[LINK] IFIP Digital Library

Glen Turner gdt at gdt.id.au
Thu Aug 21 03:19:10 AEST 2008


[Trying again, with hopefully decent line wrapping]

> Call me old fashioned, but is there any solid research as yet
> that shows there is a better way of rigorously conveying
> difficult, complex concepts than via carefully written text?

Try a simple experiment:
 - Explain the structure, replication and transcription of DNA
   using only text.
 - Now explain it again, using text and a 3D model, as used in
   the initial explanation of the structure of DNA. [1]

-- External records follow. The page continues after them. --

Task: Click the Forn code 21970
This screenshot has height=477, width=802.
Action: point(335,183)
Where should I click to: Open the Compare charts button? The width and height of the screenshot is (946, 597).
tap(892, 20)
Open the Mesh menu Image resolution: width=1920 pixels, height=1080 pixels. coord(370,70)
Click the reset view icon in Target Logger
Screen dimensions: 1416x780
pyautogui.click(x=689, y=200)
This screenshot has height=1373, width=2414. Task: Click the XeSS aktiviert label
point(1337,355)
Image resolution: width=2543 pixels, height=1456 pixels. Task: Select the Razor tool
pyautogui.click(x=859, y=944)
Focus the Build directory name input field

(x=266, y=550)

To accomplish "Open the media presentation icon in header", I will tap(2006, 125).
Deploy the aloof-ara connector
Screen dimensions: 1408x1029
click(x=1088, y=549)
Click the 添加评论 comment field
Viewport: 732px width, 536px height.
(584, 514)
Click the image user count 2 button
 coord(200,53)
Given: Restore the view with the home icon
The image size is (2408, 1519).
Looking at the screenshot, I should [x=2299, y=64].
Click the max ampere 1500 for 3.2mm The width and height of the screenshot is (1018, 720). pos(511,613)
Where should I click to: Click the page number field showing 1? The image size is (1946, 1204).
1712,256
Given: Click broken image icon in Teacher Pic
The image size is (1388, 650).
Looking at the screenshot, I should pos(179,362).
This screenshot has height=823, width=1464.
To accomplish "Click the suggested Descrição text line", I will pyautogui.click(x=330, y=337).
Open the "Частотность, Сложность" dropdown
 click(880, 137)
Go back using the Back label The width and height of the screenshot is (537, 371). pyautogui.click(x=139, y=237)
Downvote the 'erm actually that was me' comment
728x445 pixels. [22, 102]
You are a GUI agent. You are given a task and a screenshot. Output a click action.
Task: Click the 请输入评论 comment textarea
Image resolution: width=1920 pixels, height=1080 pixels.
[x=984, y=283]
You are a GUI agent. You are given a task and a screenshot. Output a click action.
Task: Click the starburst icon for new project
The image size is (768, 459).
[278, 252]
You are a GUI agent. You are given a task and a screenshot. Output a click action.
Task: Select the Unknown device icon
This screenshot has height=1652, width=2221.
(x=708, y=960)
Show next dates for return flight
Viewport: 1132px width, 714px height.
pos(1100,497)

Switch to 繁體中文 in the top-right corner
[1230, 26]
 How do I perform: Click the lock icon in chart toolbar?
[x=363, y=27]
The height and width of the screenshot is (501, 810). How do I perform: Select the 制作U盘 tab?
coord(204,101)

 - Now explain it again, using a visualisation -- a 3D model with
   movement.

Also note Figure 2 in [1] explaining the relationship between the
X-ray diffraction pattern of DNA (which was observed to follow a
Bessel function) and the proposed DNA structure (which they argue
would necessarily generate a X-ray diffraction pattern following
a Bessel function). The argument in the text is brief and the
full argument is left to the diagram -- which is the reverse of
your claim that text is necessarily the superior medium for
rigour.

I humbly submit the above rather famous example (as
representative of many other possible examples) to support the
counter-argument that there are fields of science where text is
inferior in explanatory power and in rigour.

I speculate that one of the reasons for Watson and Crick's
success was their extensive use of chemical models (an early use
of what we would now call "visualisation technology") and their
competitors' contempt for the use of models.

  [1] Watson JD & Crick FHC
      "A structure for Deoxyribose Nucleic Acid"
      in Nature, vol.171, no.4356, pp.737, 1953-04-25.